The centerpiece of Texas Gov. Rick Perry’s technology record might be tough to square with his promises of fiscal responsibility.
Perry has made lean government a linchpin of his candidacy, boasting that he has used his line-item veto to cut $3 billion in proposed spending.
But a state technology fund created six years ago at Perry’s behest has become controversial in Texas because of complaints about waste, fraud, and abuse, along with criticisms of reckless spending.
The idea behind the Texas Emerging Technology Fund is to provide venture capital-style funding to young companies for research and development, to encourage innovative firms to grow and create jobs in Texas. It has promised about $200 million of taxpayer money to fund 133 companies since its inception.
It is one of the reasons that Perry called Central Texas “the next Silicon Valley” in a June speech to venture capitalists.
“In Texas, we understand that high-tech companies don't just happen overnight but are a product of forethought, sound vision and planning, and strategic investments by both the public and private sectors,” Perry said.
But an investigation by the Dallas Morning News last year found that $16 million from the fund has been awarded to companies with investors or officers who are major Perry campaign donors. Meanwhile, $27 million went to companies founded or advised by six of the fund’s advisory board members. The investigation also uncovered a lack of transparency and accountability in the fund, which the paper described as “shrouded in secrecy.”
Politicians in the state took notice and strongly criticized the program. State Rep. Mark Strama (D), who chaired the committee that oversees the fund, called for an investigation. Perry said at the time that funding decisions were unrelated to campaign donations.
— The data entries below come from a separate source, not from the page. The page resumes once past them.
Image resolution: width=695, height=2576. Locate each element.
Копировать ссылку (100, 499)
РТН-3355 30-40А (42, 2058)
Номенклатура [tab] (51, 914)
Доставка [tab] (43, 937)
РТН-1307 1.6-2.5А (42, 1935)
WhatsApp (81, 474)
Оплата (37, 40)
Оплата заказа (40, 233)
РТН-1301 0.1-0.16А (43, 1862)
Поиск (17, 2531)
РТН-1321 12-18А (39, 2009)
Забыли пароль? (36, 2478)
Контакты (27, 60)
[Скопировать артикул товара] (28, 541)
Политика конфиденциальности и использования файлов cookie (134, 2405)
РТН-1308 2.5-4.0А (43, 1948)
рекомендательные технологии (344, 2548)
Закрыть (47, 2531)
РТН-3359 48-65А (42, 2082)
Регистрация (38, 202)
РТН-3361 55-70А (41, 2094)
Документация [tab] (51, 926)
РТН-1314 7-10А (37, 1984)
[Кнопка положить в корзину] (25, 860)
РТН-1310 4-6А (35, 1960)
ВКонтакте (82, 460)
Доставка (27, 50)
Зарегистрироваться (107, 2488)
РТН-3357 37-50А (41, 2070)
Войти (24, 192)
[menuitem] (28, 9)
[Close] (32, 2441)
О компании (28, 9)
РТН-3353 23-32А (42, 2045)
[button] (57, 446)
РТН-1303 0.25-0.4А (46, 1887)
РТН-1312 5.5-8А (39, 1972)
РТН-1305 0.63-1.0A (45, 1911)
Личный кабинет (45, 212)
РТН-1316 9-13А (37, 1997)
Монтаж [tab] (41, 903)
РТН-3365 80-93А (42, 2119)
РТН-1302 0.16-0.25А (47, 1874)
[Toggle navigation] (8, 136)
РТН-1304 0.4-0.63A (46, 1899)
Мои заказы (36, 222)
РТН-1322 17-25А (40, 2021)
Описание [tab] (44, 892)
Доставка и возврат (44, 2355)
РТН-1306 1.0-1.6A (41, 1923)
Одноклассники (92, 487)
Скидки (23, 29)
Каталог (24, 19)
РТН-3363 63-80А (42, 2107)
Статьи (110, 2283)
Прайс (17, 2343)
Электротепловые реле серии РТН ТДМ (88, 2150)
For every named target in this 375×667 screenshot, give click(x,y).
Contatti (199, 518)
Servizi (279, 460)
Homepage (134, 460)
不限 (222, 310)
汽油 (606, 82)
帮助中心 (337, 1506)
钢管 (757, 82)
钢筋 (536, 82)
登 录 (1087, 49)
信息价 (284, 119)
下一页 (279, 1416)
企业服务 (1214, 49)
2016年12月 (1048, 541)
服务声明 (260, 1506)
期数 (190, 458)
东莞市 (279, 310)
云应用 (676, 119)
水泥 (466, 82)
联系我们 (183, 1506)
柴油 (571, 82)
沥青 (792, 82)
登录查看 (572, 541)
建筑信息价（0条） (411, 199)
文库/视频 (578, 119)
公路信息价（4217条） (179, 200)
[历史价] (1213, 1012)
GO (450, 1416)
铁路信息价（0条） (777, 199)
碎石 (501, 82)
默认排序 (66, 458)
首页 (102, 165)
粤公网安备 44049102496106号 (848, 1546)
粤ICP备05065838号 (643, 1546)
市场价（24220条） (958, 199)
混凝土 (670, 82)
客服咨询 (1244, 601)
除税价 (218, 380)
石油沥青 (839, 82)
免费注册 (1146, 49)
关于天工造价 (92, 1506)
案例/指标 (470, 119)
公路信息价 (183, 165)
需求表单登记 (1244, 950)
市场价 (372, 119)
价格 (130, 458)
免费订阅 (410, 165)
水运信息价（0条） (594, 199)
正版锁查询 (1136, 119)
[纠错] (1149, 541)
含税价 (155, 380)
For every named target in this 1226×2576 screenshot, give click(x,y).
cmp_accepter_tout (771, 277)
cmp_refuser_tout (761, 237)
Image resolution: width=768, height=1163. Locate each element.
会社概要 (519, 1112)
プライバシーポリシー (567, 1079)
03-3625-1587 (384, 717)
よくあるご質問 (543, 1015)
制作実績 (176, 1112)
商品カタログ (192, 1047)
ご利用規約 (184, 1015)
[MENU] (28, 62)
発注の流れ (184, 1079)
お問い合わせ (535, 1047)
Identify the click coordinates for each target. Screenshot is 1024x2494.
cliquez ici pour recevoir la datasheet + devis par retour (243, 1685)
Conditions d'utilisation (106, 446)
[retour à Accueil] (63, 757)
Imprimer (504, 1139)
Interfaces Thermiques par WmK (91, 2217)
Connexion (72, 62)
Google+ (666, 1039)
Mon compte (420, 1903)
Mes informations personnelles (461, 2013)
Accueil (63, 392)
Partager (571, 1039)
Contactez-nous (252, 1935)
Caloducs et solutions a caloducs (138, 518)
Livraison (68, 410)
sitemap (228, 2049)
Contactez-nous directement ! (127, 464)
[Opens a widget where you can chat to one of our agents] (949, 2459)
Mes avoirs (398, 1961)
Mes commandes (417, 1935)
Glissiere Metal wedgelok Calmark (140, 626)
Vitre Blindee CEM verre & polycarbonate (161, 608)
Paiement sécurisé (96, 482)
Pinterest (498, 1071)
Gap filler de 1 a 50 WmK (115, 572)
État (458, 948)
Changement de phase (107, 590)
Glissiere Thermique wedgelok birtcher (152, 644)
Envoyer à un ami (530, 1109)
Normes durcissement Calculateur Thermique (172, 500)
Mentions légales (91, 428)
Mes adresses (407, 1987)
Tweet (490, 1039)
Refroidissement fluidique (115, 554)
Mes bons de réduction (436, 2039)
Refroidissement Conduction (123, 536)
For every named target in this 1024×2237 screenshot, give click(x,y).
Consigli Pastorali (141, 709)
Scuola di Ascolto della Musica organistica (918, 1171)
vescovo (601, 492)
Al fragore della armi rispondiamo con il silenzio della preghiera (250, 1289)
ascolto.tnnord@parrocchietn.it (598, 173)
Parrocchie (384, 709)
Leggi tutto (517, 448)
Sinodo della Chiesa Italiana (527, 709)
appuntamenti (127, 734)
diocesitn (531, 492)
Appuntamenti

The controversy has the potential to become a presidential campaign issue because voters are particularly interested in responsible spending this year, according to Bruce Edward Walker, managing editor for tech issues at the conservative Heartland Institute, a think tank.
“Any time a governor institutes any type of spending program that lacks transparency, it could become a campaign issue and it should become a campaign issue,” Walker said. “I definitely think the electorate will be interested in looking at the very nitty-gritty details of every candidate’s past accomplishments and shortcomings.”
Michael Quinn Sullivan, the president of Texans for Fiscal Responsibility, slammed the fund earlier this month. "The problem with these kinds of funds is that even when they're used with the best of intentions, it looks bad. You're taking from the average taxpayer and giving to someone who has a connection with government officials,” Sullivan told The Wall Street Journal.
Lucy Nashed, deputy press secretary in the governor’s office, said fund recipients go through a detailed application process. Each application is “reviewed by dozens of individuals, and voted on multiple times by multiple groups of people in separate industries, separate locations, and separate roles,” Nashed said. The process “has proved to be thorough and effective, and the TETF has been recognized as an active funder of small, early-stage technology firms in our state’s venture marketplace.”
Nashed frames the program as a pro-jobs measure.
“Here in Texas, we've fostered an environment that encourages individuals to risk their capital and create innovative, groundbreaking technologies that have the potential to impact lives, not just in our state, but around the world,” she said. “This culture of innovation will help make Texas the nation’s next hub for collaboration and competition in the development of groundbreaking technologies."
Ralph Hellmann, senior vice president of government relations at the Information Technology Industry Council, said the act of creating a spending program does not clash with Perry’s promises for fiscal restraint.
“R&D spending is still going to be under the gun at the federal level even if Perry is elected. He’s a fiscal conservative, so I don’t think anyone should be under the impression that we’ll see a massive surge in R&D spending if he’s elected,” Hellmann said.
Bill Allaway, president of the Texas Taxpayers and Research Association, said the effectiveness of the fund is in “the eye of the beholder” and that some conservatives might see it as a worthwhile project.
“I don’t think you can say the idea of lean spending is the government shouldn’t spend anything,” Allaway said.